What this task involves :: The output should be the records themselves, given again exactly.

════════════════════

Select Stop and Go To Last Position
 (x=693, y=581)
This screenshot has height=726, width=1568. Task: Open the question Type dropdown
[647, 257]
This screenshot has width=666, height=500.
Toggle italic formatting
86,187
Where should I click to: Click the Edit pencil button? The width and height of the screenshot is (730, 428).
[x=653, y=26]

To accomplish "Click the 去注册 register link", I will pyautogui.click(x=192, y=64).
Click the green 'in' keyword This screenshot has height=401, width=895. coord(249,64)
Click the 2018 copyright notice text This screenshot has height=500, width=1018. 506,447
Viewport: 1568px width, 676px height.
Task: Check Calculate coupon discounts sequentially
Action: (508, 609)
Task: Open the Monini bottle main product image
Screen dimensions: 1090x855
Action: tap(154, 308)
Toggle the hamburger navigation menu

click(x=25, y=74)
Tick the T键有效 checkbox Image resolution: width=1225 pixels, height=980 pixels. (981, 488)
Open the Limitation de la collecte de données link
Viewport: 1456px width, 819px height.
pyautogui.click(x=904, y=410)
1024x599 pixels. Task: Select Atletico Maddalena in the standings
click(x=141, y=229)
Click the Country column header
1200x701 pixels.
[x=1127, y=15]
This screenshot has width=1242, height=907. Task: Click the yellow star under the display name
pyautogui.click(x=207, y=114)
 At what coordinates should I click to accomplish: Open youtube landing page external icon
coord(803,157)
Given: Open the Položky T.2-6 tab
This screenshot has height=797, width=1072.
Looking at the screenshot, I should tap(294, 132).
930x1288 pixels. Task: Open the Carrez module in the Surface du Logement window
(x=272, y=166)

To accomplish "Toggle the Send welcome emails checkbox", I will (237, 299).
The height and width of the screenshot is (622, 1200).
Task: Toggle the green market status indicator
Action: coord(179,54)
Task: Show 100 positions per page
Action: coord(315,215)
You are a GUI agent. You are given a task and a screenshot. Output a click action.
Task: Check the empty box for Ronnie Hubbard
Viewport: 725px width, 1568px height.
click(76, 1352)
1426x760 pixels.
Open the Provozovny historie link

════════════════════

Solution for this exercise ::
Select Stop and Go To Last Position
 (x=693, y=581)
This screenshot has height=726, width=1568. Task: Open the question Type dropdown
[647, 257]
This screenshot has width=666, height=500.
Toggle italic formatting
86,187
Where should I click to: Click the Edit pencil button? The width and height of the screenshot is (730, 428).
[x=653, y=26]

To accomplish "Click the 去注册 register link", I will pyautogui.click(x=192, y=64).
Click the green 'in' keyword This screenshot has height=401, width=895. coord(249,64)
Click the 2018 copyright notice text This screenshot has height=500, width=1018. 506,447
Viewport: 1568px width, 676px height.
Task: Check Calculate coupon discounts sequentially
Action: (508, 609)
Task: Open the Monini bottle main product image
Screen dimensions: 1090x855
Action: tap(154, 308)
Toggle the hamburger navigation menu

click(x=25, y=74)
Tick the T键有效 checkbox Image resolution: width=1225 pixels, height=980 pixels. (981, 488)
Open the Limitation de la collecte de données link
Viewport: 1456px width, 819px height.
pyautogui.click(x=904, y=410)
1024x599 pixels. Task: Select Atletico Maddalena in the standings
click(x=141, y=229)
Click the Country column header
1200x701 pixels.
[x=1127, y=15]
This screenshot has width=1242, height=907. Task: Click the yellow star under the display name
pyautogui.click(x=207, y=114)
 At what coordinates should I click to accomplish: Open youtube landing page external icon
coord(803,157)
Given: Open the Položky T.2-6 tab
This screenshot has height=797, width=1072.
Looking at the screenshot, I should tap(294, 132).
930x1288 pixels. Task: Open the Carrez module in the Surface du Logement window
(x=272, y=166)

To accomplish "Toggle the Send welcome emails checkbox", I will (237, 299).
The height and width of the screenshot is (622, 1200).
Task: Toggle the green market status indicator
Action: coord(179,54)
Task: Show 100 positions per page
Action: coord(315,215)
You are a GUI agent. You are given a task and a screenshot. Output a click action.
Task: Check the empty box for Ronnie Hubbard
Viewport: 725px width, 1568px height.
click(76, 1352)
1426x760 pixels.
Open the Provozovny historie link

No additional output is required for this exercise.